We may not know the meaning of life, but we’re getting closer to figuring out what it’s made of. The answer to our huge questions starts small: particle physics.
Pull back layer after layer, channel a lot of energy into the search, and take care to leave things as they were in the past; with that, answers begin to reveal themselves, like wriggling bugs beneath a long-forgotten rock. And a lucky seven years after discovering another metaphorical bug, Northeastern physics professors Emanuela Barberis and Toyoko Orimoto are gearing up to convene the people who are searching for more.
Since the mid-twentieth century, particle physics experiments have fleshed out the Standard Model, which outlines the components of matter—particles like protons and electrons—and how these pieces interact with one another—like photons conferring the electromagnetic force, which holds together atoms.
The Standard Model is, as Barberis says, “the Lego block set of our universe.” And, freshly discovered in 2012, a particle called the Higgs boson completes this set.
Inside CERN, a research organization that runs the biggest particle physics lab on earth, a massive machine called the Large Hadron Collider had been hurling particles at one another, letting them smash together, and measuring such things as their momentum and energy levels.
Over the years, these extreme conditions produced observable results, like the electrical charge of certain particles, which physicists could then plug into the Standard Model. By doing this, physicists began to learn about the ingredients of our universe, even ones that only existed for an instant, long before we were there to observe them.
“We recreate conditions that are very close to the Big Bang,” Barberis says. “We produce particles that are not abundant in nature nowadays.”
But Barberis, Orimoto, and their fellow physicists—including Northeastern’s George Alverson, Darien Wood, and Louise Skinnari, all of whom now work on the Compact Muon Solenoid experiment at CERN—keep pushing on, since there are only more questions to answer.
For example, the Standard Model doesn’t account for gravity, an observable force but one that’s hard to describe at a smaller-than-an-atom level.

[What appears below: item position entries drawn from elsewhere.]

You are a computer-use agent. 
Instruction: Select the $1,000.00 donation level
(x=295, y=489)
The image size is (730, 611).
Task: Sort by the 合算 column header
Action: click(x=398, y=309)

And then there’s dark matter and dark energy, which are a big part of the universe, says Orimoto.
“The Standard Model only describes a small fraction of the universe we know,” she says.
To tap into these still-unexplained phenomena, particle physicists need new strategies, new ideas, and new plans. And, of course, a machine that collides a billion particles every second—at nearly the speed of light—needs a break. For this reason, in November 2018, the Large Hadron Collider was shut down for a breather.

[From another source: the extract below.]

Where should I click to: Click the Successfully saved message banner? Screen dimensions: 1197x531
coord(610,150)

“We are upgrading the experimental apparatus because this experiment is running for…” begins Barberis.
“Decades,” finishes Orimoto.
“To 2035, at least,” Barberis says. “So every now and then we upgrade.”

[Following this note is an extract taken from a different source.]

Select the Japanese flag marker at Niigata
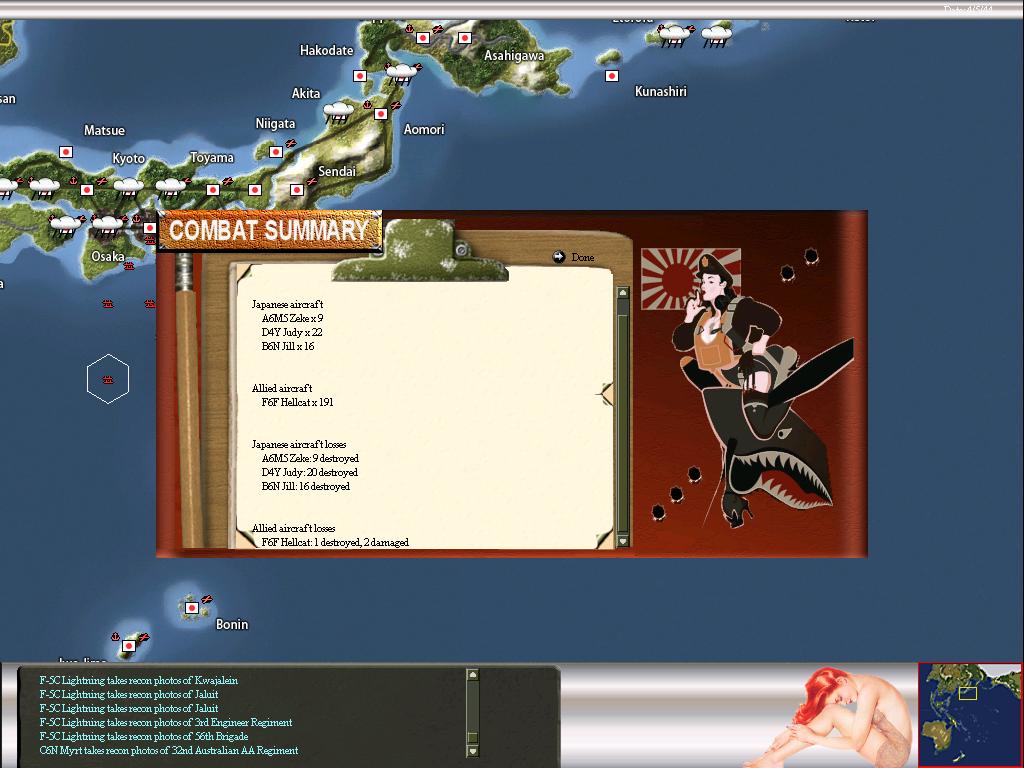Viewport: 1024px width, 768px height. 276,152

Scientists welcome these shutdowns, too, since constant, large-scale tests generate lots of data that then needs to be analyzed and discussed. Every two years, they come together at a conference: the Meeting of the Division of Particles & Fields of the American Physical Society. This year, Barberis and Orimoto are your co-hosts. And Northeastern is your home base.
Attendees will hail from not only American labs and research universities but the Chinese Academy of Sciences, Justus Liebig University Giessen, and Universidad Nacional de Colombia. The five days of talks and discussions, punctuated with plenty of coffee breaks, will also tackle challenges like diversity in physics and scientists’ efforts to communicate their findings to the public.
There will also be a lecture open to the public, a cornerstone of each conference. This year’s lecture, delivered by Dr. Katie Mack, will address dark matter (even though such a topic can’t be anywhere near sufficiently covered).
Like a field welcoming a new seed after a season of growing a familiar one, or your skin drinking up a face mask after a week of constant cosmetics, sometimes world-class physics instruments need a break from figuring out what the universe is made of. And, in a way, this is when the real work begins.
“We have some breathing time,” says Orimoto, “but it doesn’t mean we’re taking a break.”